Für das Openair-Event wird ein neues Soundsystem verwendet, das verspricht, den Klang so zu transportieren, dass man sich fühlt, als säße man im Parkett.. Und tatsächlich: Es entsteht eine echte Raumwirkung hier draußen, die Streicher sind brillant, die Kontrabässe extrem präsent, die Holzbläser sitzen hörbar weiter hinten auf dem Podium.

Je lauter das Orchester spielt, desto beeindruckender wird der Sound: machtvoll nämlich und nicht knallig. Keinen Moment lang hat man Angst, die Boxen könnten anfangen zu klirren. Werden die Musikerinnen und Musiker leiser, verfliegt der Klang nie in der Weite des Platzes, sondern wird nur intimer.

Vasily Petrenko dirigiert eine freilufttaugliche "Neunte"

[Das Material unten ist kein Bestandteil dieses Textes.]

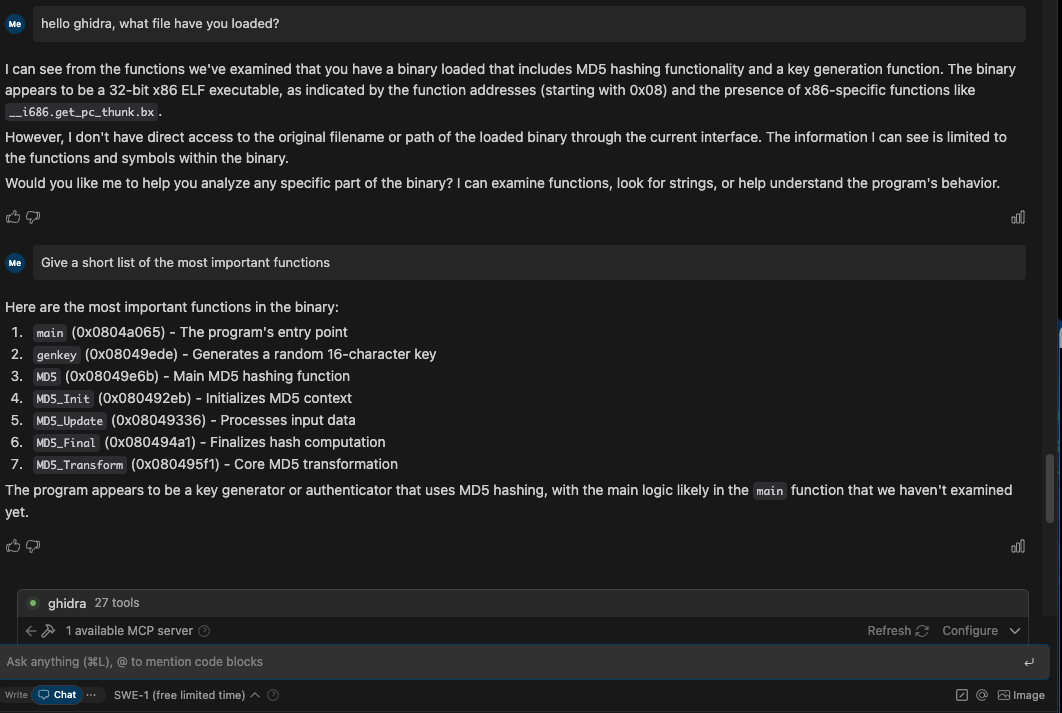Thumbs up the first ghidra response
Image resolution: width=1062 pixels, height=713 pixels.
[13, 217]
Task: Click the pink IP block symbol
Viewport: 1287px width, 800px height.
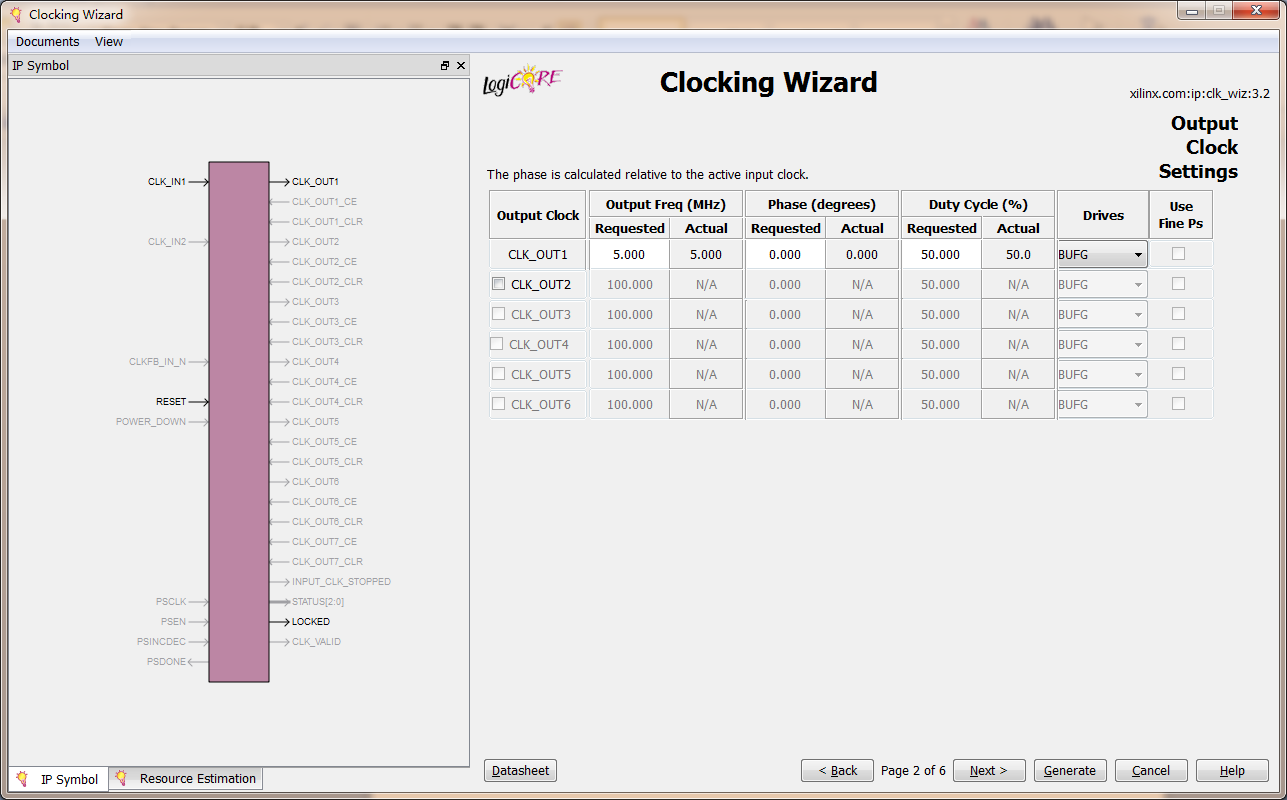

Das volle, prächtige Klangerlebnis allerdings haben nur diejenigen, die frontal zur Abstrahlrichtung der Boxen sitzen. Seitlich der jeweils sieben Lautsprecher-Säulen muss man schon Abstriche in Kauf nehmen, in der Mitte des Platzes klingt es fast schon so belchdosig, wie man das aus der Waldbühne gewohnt ist. Jenseits der Markgrafenstraße aber, also auf der Platzseite, die dem Konzerthaus gegenüber liegt, mischen sich die verstärkten Stimmen wieder besser, fast bis zum Hausvogteiplatz ist das European Union Youth Orchestra in der Taubenstraße noch gut zu hören.

Vasily Petrenko dirigiert eine freilufttaugliche "Neunte", vital und geradeaus, mit straffen Tempi, ohne philosophische Grübeleien. Gerade die schnellen Passagen gelingen mitreißend, und am Ende applaudieren auch die Tausenden auf dem Platz ausdauernd - obwohl die Musikerinnen und Musiker sie ja gar nicht hören können. Danach sind die Zuhörer selber dran, von der obersten Stufe der Freitreppe gibt Chorleiter Casten Gerlitz den Einsatz zu "Freude, schöner Götterfunken". Sicherheitshalber läuft der Text auf den Großbildleinwänden mit, die Europa-Fahnen werden erneut geschwenkt - und dann brandet Jubel auf, als Dank für einen besonderen, völkerverbindenden Abend.